うすのろ馬鹿マヌケ
 雲雀は机に突っ伏して今までにあった悲惨な出来事を思い返していた。

クラス替え、苦手な担任、遅刻(未遂)、仕舞いには見知らぬ男に“ブス”と睨みをきかせて言われた。


「もうやだ・・・。百合ちゃん、あたし何か悪いことした?」

「してないしてない。だからさっさとお昼食べな?」


雲雀はのろのろとスプーンを動かし、カレーライスを口に運んだ。


「でも私、あの人知ってるかも。」

「ほんと?」


百合は頷きながら遠目に見えるその男に視線をやった。
雲雀も同じ男を見る。


「確かいっこ上の人じゃない?
三年の安城隼(アジロ ジュン)っていったかな。結構有名じゃない?」


しかし雲雀はそんな名前すら聞いたことは無かった。


「喋り方、変だったよね?関西弁みたいな。

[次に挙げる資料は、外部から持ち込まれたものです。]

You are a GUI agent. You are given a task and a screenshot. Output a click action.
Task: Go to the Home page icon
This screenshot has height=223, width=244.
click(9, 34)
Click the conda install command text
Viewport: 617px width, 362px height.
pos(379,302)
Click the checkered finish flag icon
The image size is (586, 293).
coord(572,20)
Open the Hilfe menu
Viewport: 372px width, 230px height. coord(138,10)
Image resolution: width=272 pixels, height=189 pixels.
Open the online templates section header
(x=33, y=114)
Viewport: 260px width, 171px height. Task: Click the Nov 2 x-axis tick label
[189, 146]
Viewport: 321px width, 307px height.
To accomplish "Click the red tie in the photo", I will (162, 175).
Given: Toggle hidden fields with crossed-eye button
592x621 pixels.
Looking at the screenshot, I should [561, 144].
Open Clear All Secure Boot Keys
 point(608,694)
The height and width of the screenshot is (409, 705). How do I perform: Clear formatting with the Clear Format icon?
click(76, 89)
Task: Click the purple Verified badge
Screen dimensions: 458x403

」


百合は「さあ?」と首をかしげる。


「あ!」


雲雀は隼の隣に座る人間を見て驚いた。


「どうしたの?」

「あたし、あの人知ってるよ!隣に居る人!
学祭のショーでモデルやってたもん。」


百合は雲雀の目の先にいる人間を見た。

確かに頭は小さく、背も高く、足もかなり長い。
まさに“モデル体系”なその人物は、スタイルだけでなくルックスも良かった。


「名前、なんて言ったかな?なんか珍しい名前だったのに・・・。
フクダじゃなくて、フタバじゃなくて・・・。」


「フクダじゃ珍しくないじゃない。」


雲雀はずっと頭を悩ませていた。